Quizá por eso las ciudades son siempre más luminosas y están llenas de atracciones. A cualquier hora de la noche, si se desea, se puede comer, comprar algo, divertirse. El silencio y la oscuridad se ven relegados a las pocas horas en las que vence el cansancio y se debe tratar de recuperar un poco de fuerzas para poder seguir, pero no es un sueño atravesado por el fulgor de las preguntas, es como un desmayo, un breve espacio en que el cuerpo se ve obligado a ceder a la fisiología, para despertarse después ante una pantalla luminosa de la que nosotros y sólo nosotros tenemos el mando a distancia.
¿En qué crees?, me había preguntado mi tío. En el silencio de la noche daba vueltas y más vueltas en la cama sin lograr encontrar tranquilidad. Sabía que no vendría el sueño pero esperaba, inútilmente, al menos una especie de sopor. La pregunta flotaba en el aire arrastrando consigo tantas otras, la primera entre todas, su gemela: ¿por qué vives?
¿En qué crees? ¿Por qué vives? A cada niño que nace se le debería entregar un pergamino con estas dos preguntas a las que contestar. Más tarde, con ese mismo folio —rellenado con todas las acciones de nuestra vida— habría que presentarse también ante la muerte.
Si borramos la noche y el silencio, de hecho, no queda más espacio para las preguntas y ésta es la función del pergamino: para que cada niño que nace no crea que es sólo un objeto entre otros objetos, quizá el más perfecto, para que sepa (si a lo largo de los años le sucediera que tuviera que pasar una noche en vela) que no es una enfermedad lo que le mantiene despierto sino sólo su naturaleza, porque la capacidad de interrogarse le pertenece al hombre y a ningún otro ser.
¿En qué crees?
Se puede creer en tantas cosas, en la primera que se te propone, por ejemplo: cuando el niño come su papilla, está convencido de que es la mejor del mundo porque nunca ha probado otras; si un huevo se abre delante de un gato, el pollito que nace buscará alimento en él porque creerá que es su hijo.
Se puede aceptar comer la misma papilla durante toda la vida o bien, en un determinado momento, se puede rechazar y apartar la cara como hace el niño cuando está saciado.
En cambio puede que nos demos cuenta de que no hay nadie que nos ofrezca comida y, así, nos quedamos hambrientos y sedientos, presos de un irrefrenable nerviosismo. Entonces la única manera de calmarse es moverse, pasear, hacer —y hacerse— preguntas buscando un rostro capaz de responder.
¿En qué crees, pues?
Creo en el dolor, que es el señor de mi vida: es él quien me posee desde que abrí los ojos, quien atraviesa mi mente y mi cuerpo, quien electriza, asola y deforma; es él quien desde el primer instante me ha vuelto inepta para la vida, ha sido el dolor el que ha puesto un temporizador en el corazón, provocando una probable explosión.

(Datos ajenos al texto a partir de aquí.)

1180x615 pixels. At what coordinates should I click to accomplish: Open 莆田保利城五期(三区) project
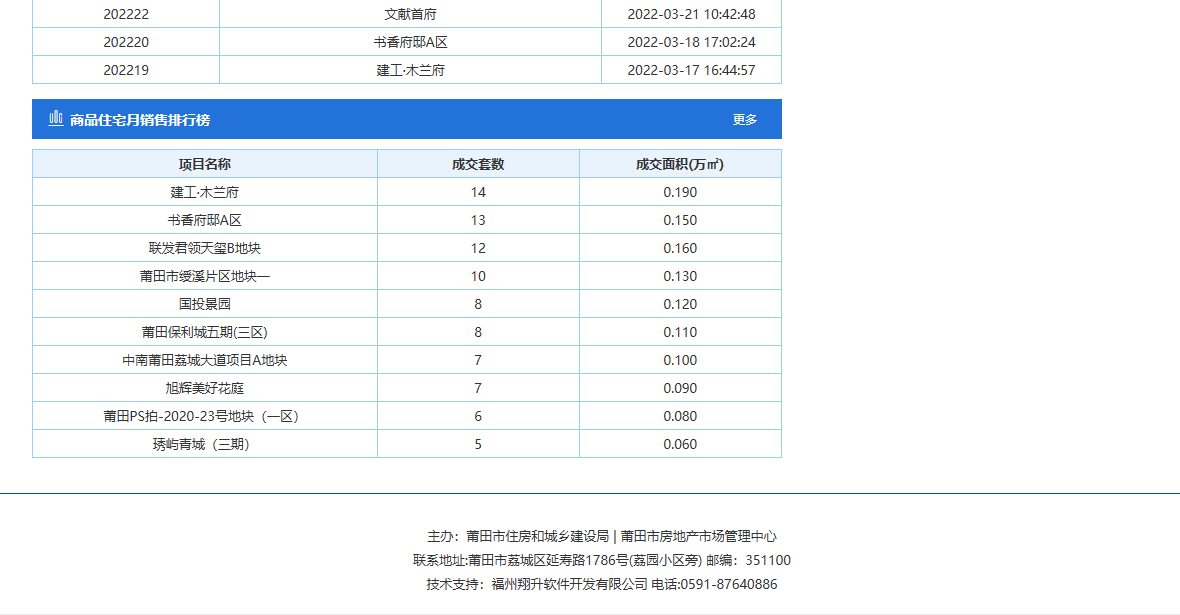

Hay dolor, no alegría en mis primeros recuerdos; ansiedad, miedo y no la serena certeza del sentimiento de pertenencia. Mientras gateaba en busca de mi madre entre esos cuerpos atontados por los excesos, mientras la observaba dormir al lado de un compañero cada vez distinto, ¿qué sentimiento podía tener sino el de estar perdida? Ya entonces intuía que era hija no del amor sino de la casualidad y esta percepción, en lugar de empujarme al hastío, hacía que naciera en mí un extraño deseo de protección hacia mi madre; percibía siempre un velo de tristeza debajo de su forzada alegría, sentía que iba a la deriva y habría dado mi vida para evitarlo.
¿De dónde viene mi alma? ¿Se ha formado conmigo o ha manado del misterio del tiempo fuera del tiempo? ¿Ha descendido sobre la tierra, contraviniendo a las leyes de la naturaleza, para poder socorrer a un cuerpo que descuidadamente la ha atraído, condenándola así a vivir en el sufrimiento de la no aceptación, en la inquietud del ningún lugar, del «no importa, para qué, para quién estoy aquí», como dijo mi padre, «de todas maneras todo se reproduce inexorablemente, desde los mohos hasta los elefantes»?
¿Era pues hija de la inexorabilidad?
Durante las noches de viento del norte, en Trieste, una pequeña afluencia de manifestantes se reúne con frecuencia delante del palacio de justicia para protestar contra algún abuso, hasta el alba, imprecando cada vez con más rabia.
¿Es la casualidad que se atrinchera en el interior del palacio de justicia, protegida por barrotes y guardias? ¿Se esconde ahí dentro porque tiene miedo? ¿Es a la casualidad a la que hay que dirigir las preguntas? ¿Y de qué debería tener miedo sino de las preguntas de los hombres, de las inexorabilidades que ha lanzado en el escenario del mundo sin el menor asomo de una explicación?
Mientras seguía pensando en la casualidad decidí levantarme: estaba todavía oscuro, el despertador marcaba las tres, en alguna otra casa la luz estaba ya encendida. De noche, la casualidad debía afrontar una gran multitud de interrogadores: por cada lámpara encendida, una inquietud, una fractura, un puente suspendido en el vacío; por cada luz, una memoria sin paz, pensé mientras caminaba a lo largo de la plantación de cítricos.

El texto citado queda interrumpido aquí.